Writer;
Born: September 29, 1927; Died: August 8, 2013.
Barbara Mertz, who has died aged 85, was a best-selling mystery writer who wrote dozens of novels under two pen names. She wrote more than 35 mysteries under the name Elizabeth Peters, including her most popular series about a daring Victorian archaeologist named Amelia Peabody. She also wrote 29 suspense novels under the pen name Barbara Michaels, and, under her own name, she wrote non-fiction books about ancient Egypt.
Born Barbara Louise Gross, Mertz grew up in small-town Illinois during the Depression and went to the University of Chicago on a scholarship, where, she wrote on her website: "I was supposed to be preparing myself to teach - a nice, sensible career for a woman."
But her true love was archaeology, and she soon found herself drawn to the department of Egyptology. She received a PhD at the age of 23.
In the post-Second World War era, she was not encouraged to enter the field. "I recall overhearing one of my professors say to another: 'At least we don't have to worry about finding a job for her. She'll get married'," she said.
She did and, while bringing up two children, decided to try her hand at mystery writing.
It was not until the family moved to Germany - and had the luxury of household help - that she wrote something which attracted an agent. She wrote two non-fiction books about Egypt under her own name before having her first work of fiction, The Master of Blacktower, published under the name Barbara Michaels.
"When my agent called to say I'd sold a novel, after I calmed down, she told me, 'You'll need a pen name'," Mertz said. Barbara Michaels became her pseudonym for a series of books in the supernatural, Victorian gothic genre.

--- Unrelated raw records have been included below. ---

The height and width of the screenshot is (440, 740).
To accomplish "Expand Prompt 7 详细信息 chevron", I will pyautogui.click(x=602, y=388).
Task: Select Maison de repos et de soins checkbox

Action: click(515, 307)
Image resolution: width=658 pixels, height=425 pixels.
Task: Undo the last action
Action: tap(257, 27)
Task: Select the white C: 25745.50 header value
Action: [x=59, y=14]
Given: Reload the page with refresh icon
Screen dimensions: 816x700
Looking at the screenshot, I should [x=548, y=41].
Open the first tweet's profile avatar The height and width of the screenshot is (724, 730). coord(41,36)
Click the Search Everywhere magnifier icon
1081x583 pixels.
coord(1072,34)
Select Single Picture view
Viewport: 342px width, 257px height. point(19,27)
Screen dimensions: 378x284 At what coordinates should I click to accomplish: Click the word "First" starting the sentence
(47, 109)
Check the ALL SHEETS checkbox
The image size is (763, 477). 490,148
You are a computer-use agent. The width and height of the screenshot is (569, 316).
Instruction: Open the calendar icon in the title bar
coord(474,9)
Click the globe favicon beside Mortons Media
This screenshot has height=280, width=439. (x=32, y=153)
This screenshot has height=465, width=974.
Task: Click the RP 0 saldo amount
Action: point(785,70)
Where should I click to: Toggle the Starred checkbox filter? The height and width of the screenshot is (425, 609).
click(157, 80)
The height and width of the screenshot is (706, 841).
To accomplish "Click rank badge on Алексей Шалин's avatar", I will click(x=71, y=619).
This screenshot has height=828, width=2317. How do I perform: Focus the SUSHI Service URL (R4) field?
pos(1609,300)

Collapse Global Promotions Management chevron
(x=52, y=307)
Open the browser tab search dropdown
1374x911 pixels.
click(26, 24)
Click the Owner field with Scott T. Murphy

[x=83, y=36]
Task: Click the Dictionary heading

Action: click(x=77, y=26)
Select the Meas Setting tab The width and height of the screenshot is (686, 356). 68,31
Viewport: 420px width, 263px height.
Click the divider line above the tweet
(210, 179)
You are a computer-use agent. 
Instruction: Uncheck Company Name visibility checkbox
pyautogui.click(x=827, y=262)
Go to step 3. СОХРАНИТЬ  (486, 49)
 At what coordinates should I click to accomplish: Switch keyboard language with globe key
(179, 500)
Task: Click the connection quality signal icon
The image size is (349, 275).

"When I wrote a different kind, the publisher said I'd need another pseudonym," she said. "There's always the notion people are going to use the nasty word 'prolific' about you."
Under the Peters name - a combination of her children's first names - she produced several mystery series, including 19 books about Peabody. When the series began, with Crocodile on the Sandbank in 1975, Amelia pursued her adventures while pregnant. The series continued until her son, Ramses, was grown up.
"Between Amelia Peabody and Indiana Jones, it's Amelia - in wit and daring - by a landslide," Paul Theroux wrote in a New York Times appreciation.
Mertz described the character as a sentimental woman who solved mysteries by guessing but nonetheless thought of herself as logical: "I want to kick her sometimes."
As she wrote about her forceful heroine, Peters said she became more like her. Once, she said, "I was mealy mouthed, timid, never spoke up, let people push me around."
She divorced in the 1970s, but continued her fiction writing despite financial concerns.
In 1998, she received the Grandmaster Lifetime Achievement Award from the Mystery Writers of America, the top award from the mystery writers' group.
"It has taken me more than a quarter of a century to realise that I love to write, and that this is what I should have focused on from the beginning," she said.
She is survived by her children, Elizabeth and Peter, and six grandchildren.